ブスで気が利かないが、今なら若さだけはある。救世主(Yに負けない愚かな貰い手のこと)がきっといるはずだ。

ホントウにあの女…。


 あの女…、の部分は姉(=Yの母)である。"娘"を"女"呼ばわり。義兄(=Yの父)は「とにかく根拠ないのに自信過剰だよネ。で、恩着せがましい?長女だから…」と、ニヤニヤしながら姉をチラ見する。どうやら何人兄弟の何番目に生まれたかでわかる性格診断の番組を見たらしい。
 Yと真逆でしっかり者の妹Aちゃんは、二歳くらいの時にYが広げていたビーズに手を伸ばした瞬間、無言のYの飛び蹴りがお腹にヒットし、「うっ!」と短く声をあげ、小さい体をコの字にして後ろの襖までふっ飛んだそうだ。Aちゃん本人は忘れてしまったようだが、それを目撃した(三姉妹の中で一番狂暴な)妹はかなりのショックを受けたようで、Yの話が出る度「普通する?自分よりちっちゃい子に本気の飛び蹴りなんて…。フルちゃんに"貧乏人ごっこ"っていうわけのわかんない遊びで押し入れみたいな狭い所に入れられて、汚い毛布を掛けられたのは覚えてるけど」と、とんだ飛び火が我が身にふりかかった。
 えー、押し入れではなく机の下ですね、それは。掘っ建て小屋に見立てたのです。そして掛けたのは汚い毛布でもなく、ちゃんと洗ってある清潔なバスタオルです。だって幼かった妹はまるで外国のお人形さんみたいにとぉーっても可愛くて片時も傍を離れたくなったので、当時お気に入りだった絵本『ひとりぼっちのミレーヌ』という哀しいお話の世界に、妹も引きずり込んだのだ。「寒くない?」って抱きつかれては何枚もバスタオルを掛けられる妹。何が起こっているのかわからんが、本能的に危害が加えられることはないようだと理解したのだろう。じっとオスワリして、妹の大きな瞳だけが私の手の動きにあわせて上下してたっけ。ヨダレでちょっびっと濡れた唇も可愛かったなあ。(遠い目)そんな妹も、もうオバサンだけどね。
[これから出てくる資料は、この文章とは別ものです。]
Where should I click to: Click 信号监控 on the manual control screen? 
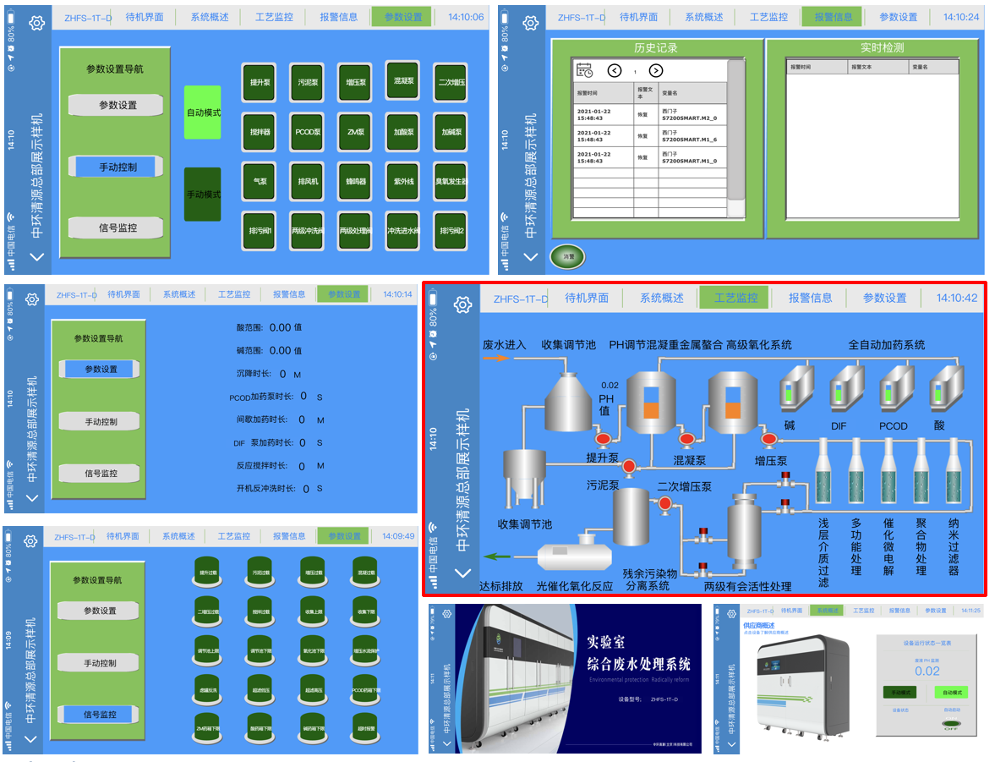[x=118, y=228]
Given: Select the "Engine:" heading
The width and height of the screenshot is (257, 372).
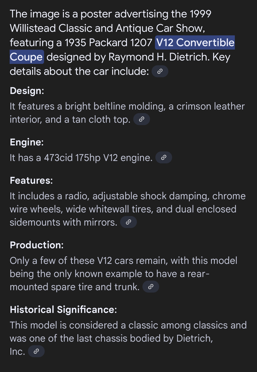Looking at the screenshot, I should (x=27, y=142).
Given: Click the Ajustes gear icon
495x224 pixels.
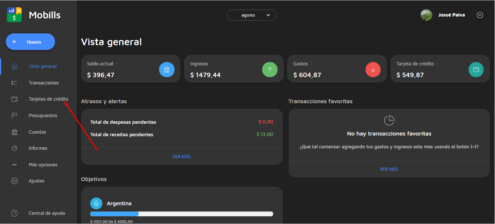Looking at the screenshot, I should 15,181.
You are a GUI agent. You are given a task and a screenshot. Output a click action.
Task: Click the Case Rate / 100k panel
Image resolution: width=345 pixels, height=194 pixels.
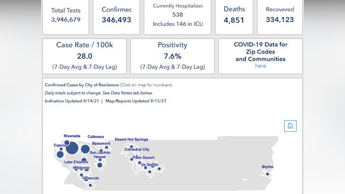tap(85, 56)

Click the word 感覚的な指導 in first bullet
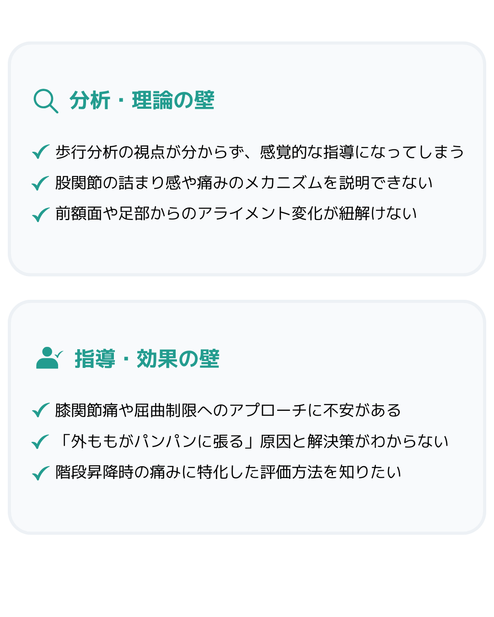(307, 152)
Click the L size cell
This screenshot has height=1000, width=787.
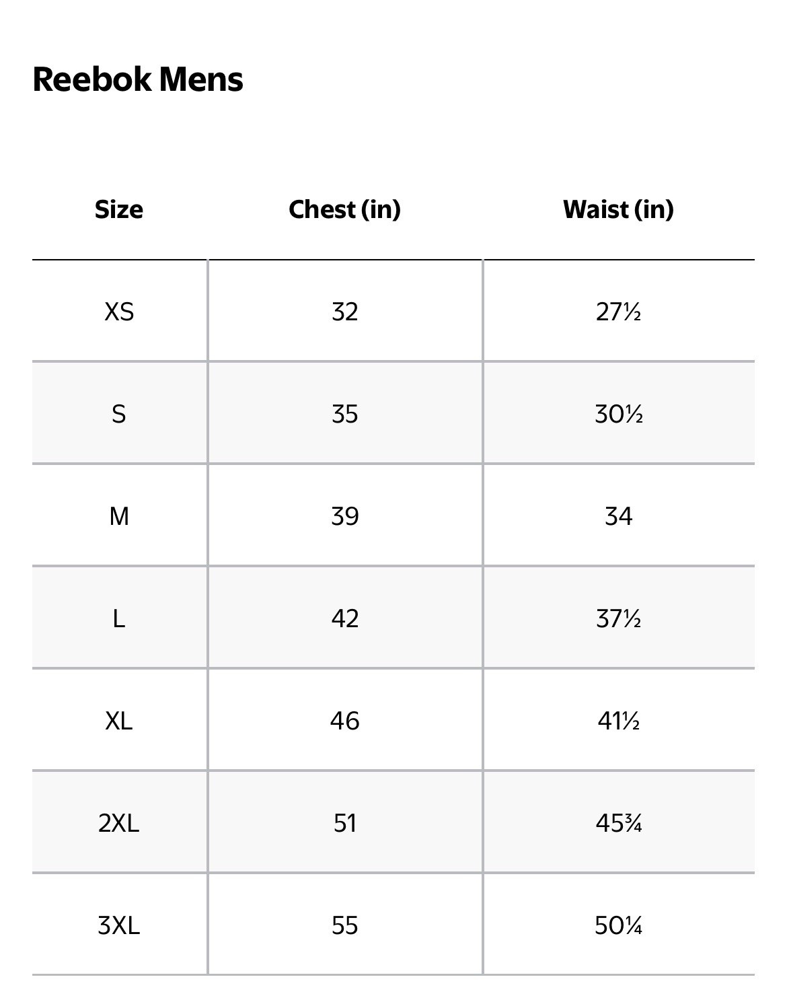(119, 618)
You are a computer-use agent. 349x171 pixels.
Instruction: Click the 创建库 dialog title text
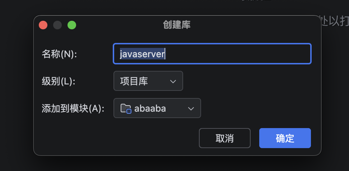[177, 25]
 まあ、なんにしても、Yがこの留学生活を無事まっとうし、様々な人種の中で揉まれながら成長して(できれば横にも)、せめて一年間の浪人生活を傍で支えてきたおじいちゃん、おばあちゃんに優しい言葉の一つでもかけられるような大人になってくれたらと思う。あまりにも蔑ろにしすぎるんじゃよ。